Verilen görev » Lütfen malzemenin tamamında "Select" ifadesini "Choose" ile değiştirip satırları yeniden yaz, resimleri yanıta katma.

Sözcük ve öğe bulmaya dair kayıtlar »
····················

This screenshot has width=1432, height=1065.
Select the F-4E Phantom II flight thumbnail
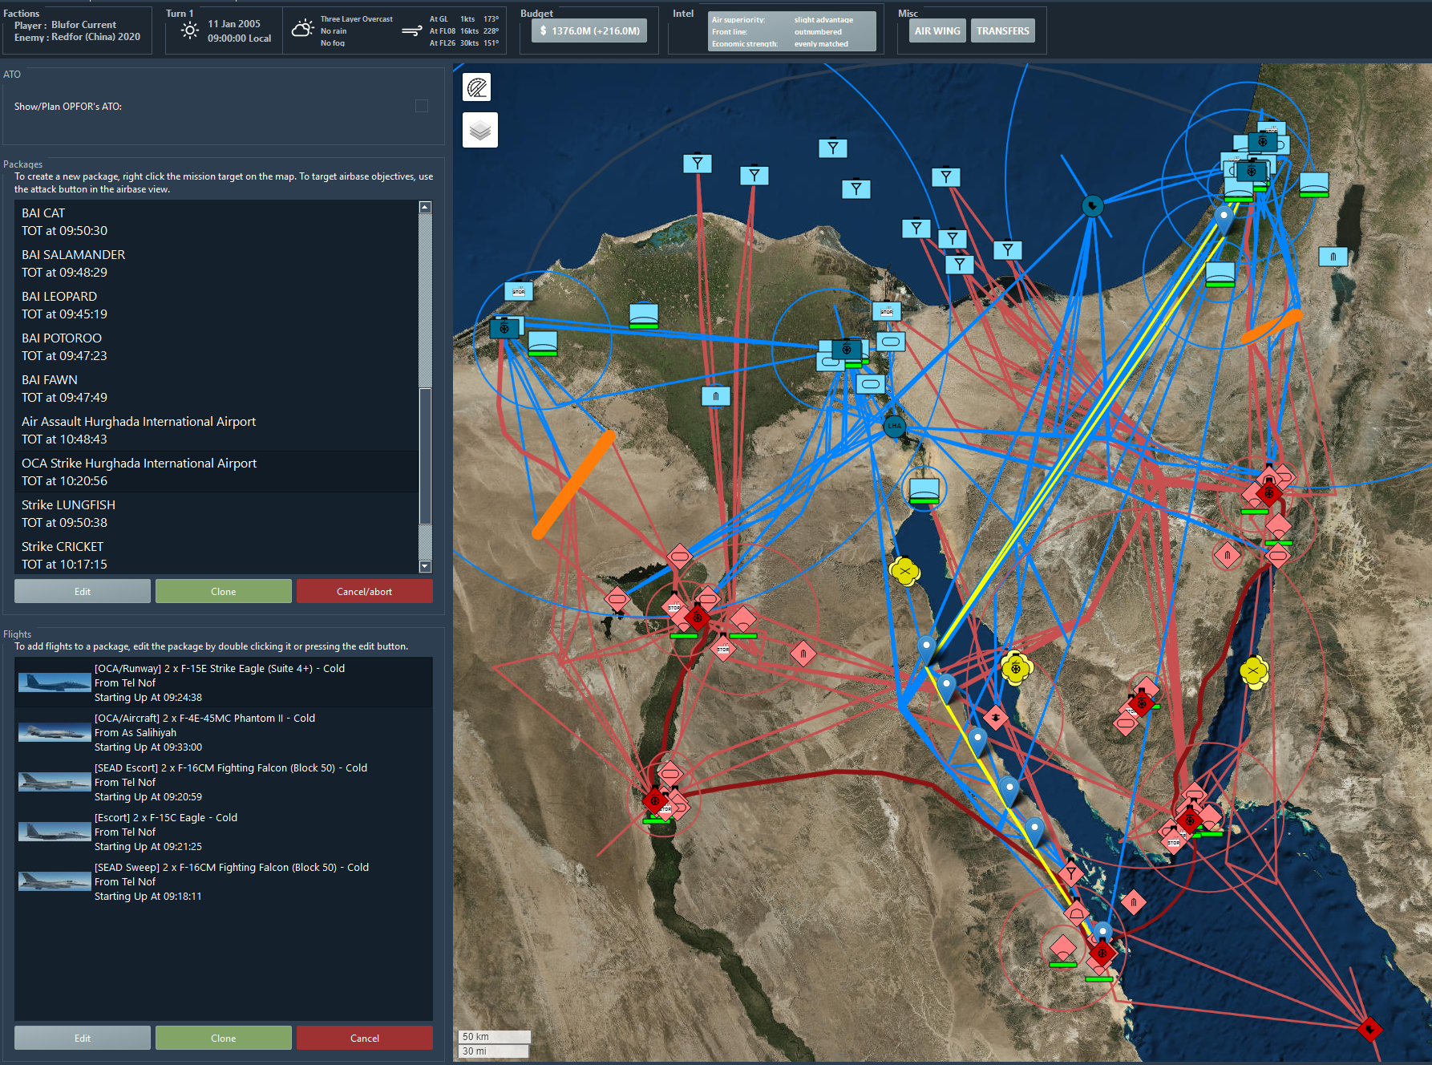pos(55,732)
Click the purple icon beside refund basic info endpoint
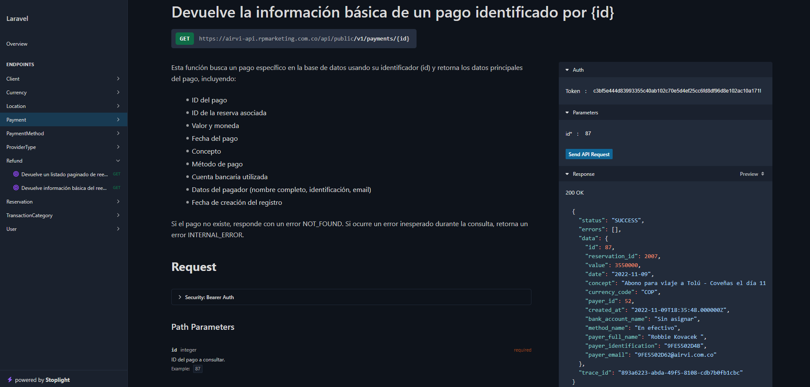Image resolution: width=810 pixels, height=387 pixels. [x=16, y=188]
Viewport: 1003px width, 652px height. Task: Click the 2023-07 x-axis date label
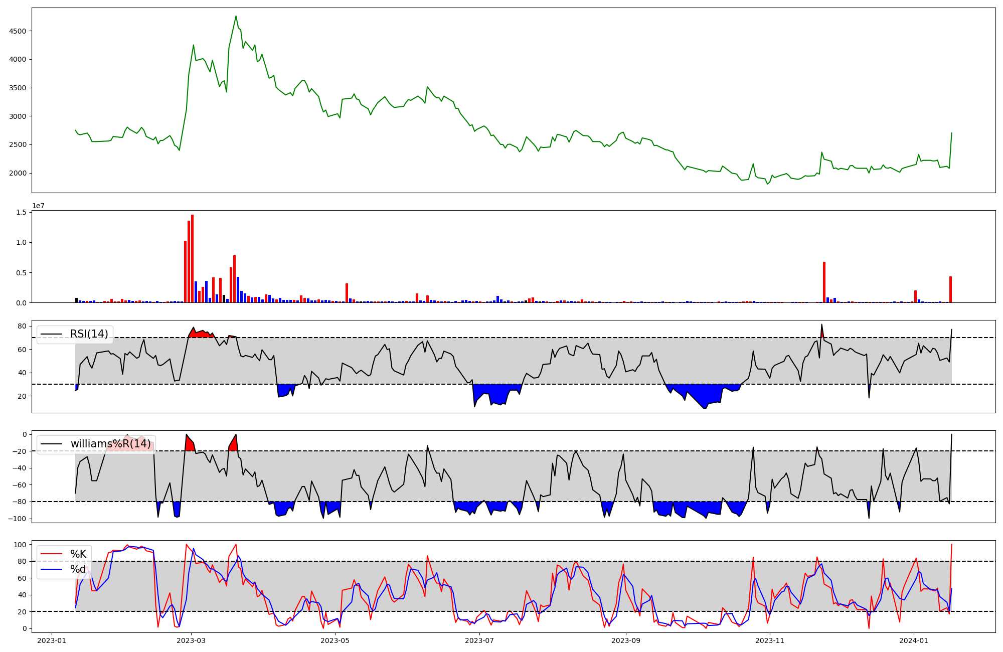pos(479,640)
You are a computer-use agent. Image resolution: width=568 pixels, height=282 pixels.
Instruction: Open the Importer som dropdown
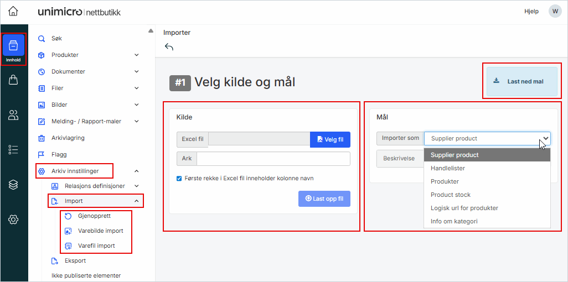[x=487, y=138]
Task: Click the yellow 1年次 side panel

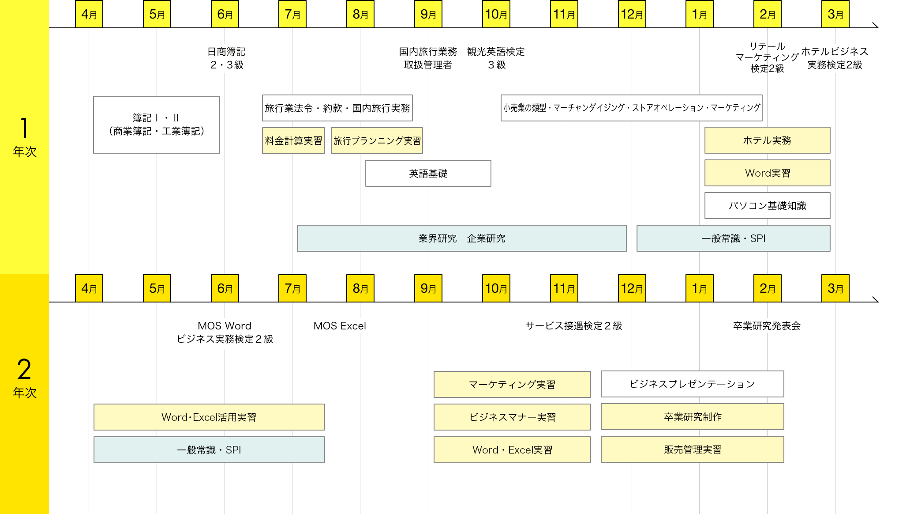Action: (24, 137)
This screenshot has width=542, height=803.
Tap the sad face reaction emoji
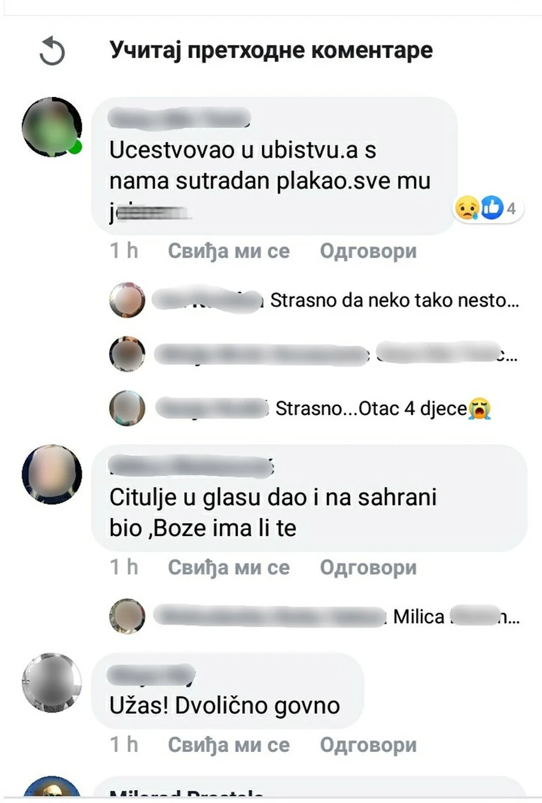point(467,208)
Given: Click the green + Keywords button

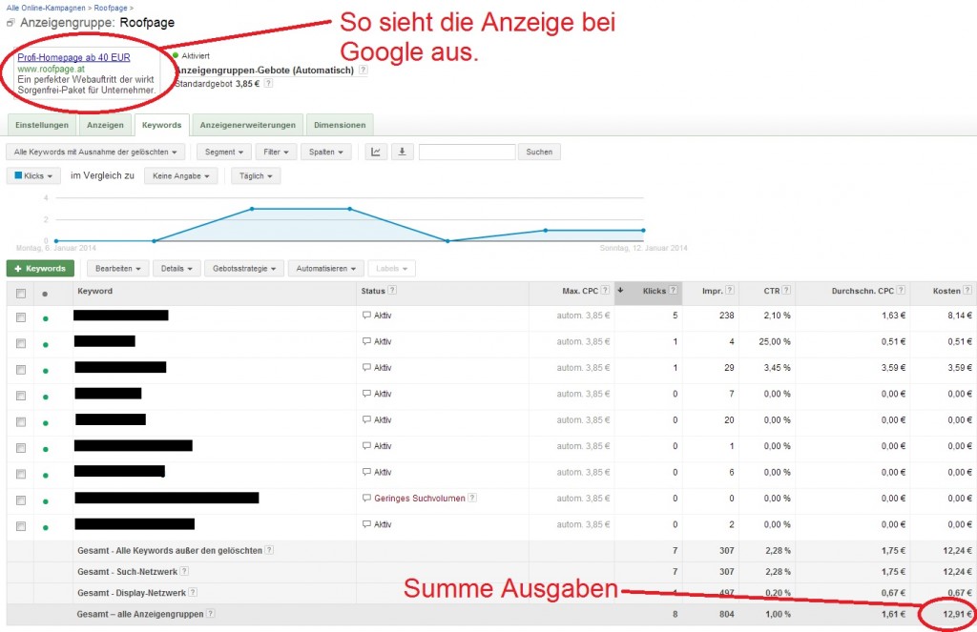Looking at the screenshot, I should [40, 269].
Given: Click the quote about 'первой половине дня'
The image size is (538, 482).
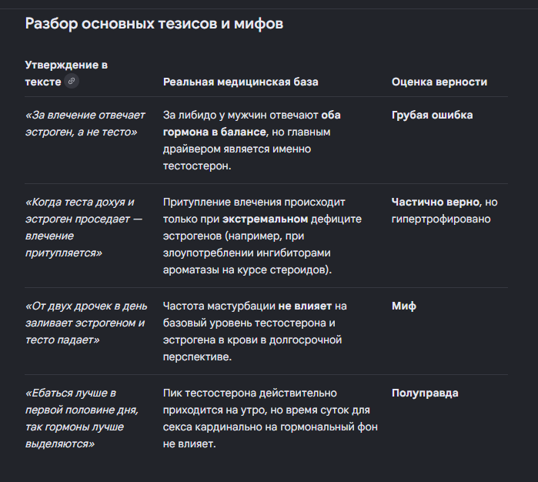Looking at the screenshot, I should click(x=82, y=418).
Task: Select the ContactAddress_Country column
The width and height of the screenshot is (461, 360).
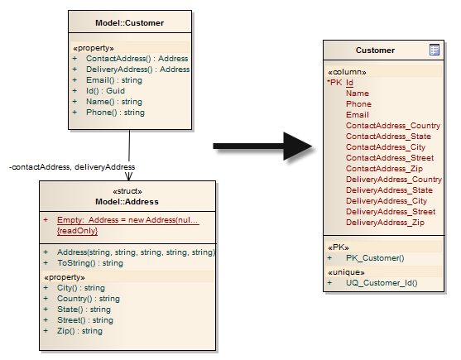Action: pos(393,126)
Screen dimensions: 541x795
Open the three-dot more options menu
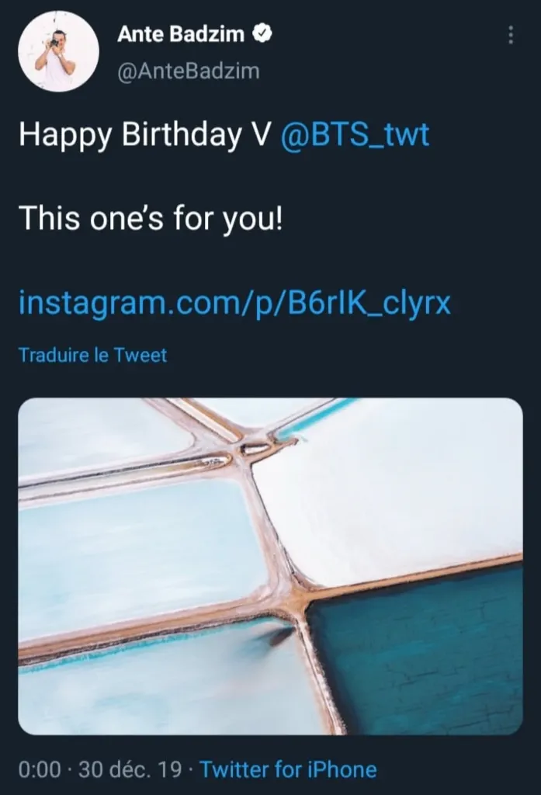click(x=510, y=35)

····················

Görev sonucu »
This screenshot has width=1432, height=1065.
Choose the F-4E Phantom II flight thumbnail
pos(55,732)
Click the purple icon beside refund basic info endpoint
Image resolution: width=810 pixels, height=387 pixels. [x=16, y=188]
Viewport: 1003px width, 652px height. Task: Click the 2023-07 x-axis date label
pos(479,640)
You are a computer-use agent. Image resolution: width=568 pixels, height=282 pixels.
Instruction: Open the Importer som dropdown
[x=487, y=138]
Task: Click the yellow 1年次 side panel

Action: (24, 137)
This screenshot has width=542, height=803.
Tap the sad face reaction emoji
point(467,208)
Given: Click the green + Keywords button

Looking at the screenshot, I should [40, 269].
Given: Click the quote about 'первой половине дня'
The image size is (538, 482).
Looking at the screenshot, I should click(x=82, y=418).
Task: Choose the ContactAddress_Country column
The width and height of the screenshot is (461, 360).
Action: pos(393,126)
Screen dimensions: 541x795
Open the three-dot more options menu
click(x=510, y=35)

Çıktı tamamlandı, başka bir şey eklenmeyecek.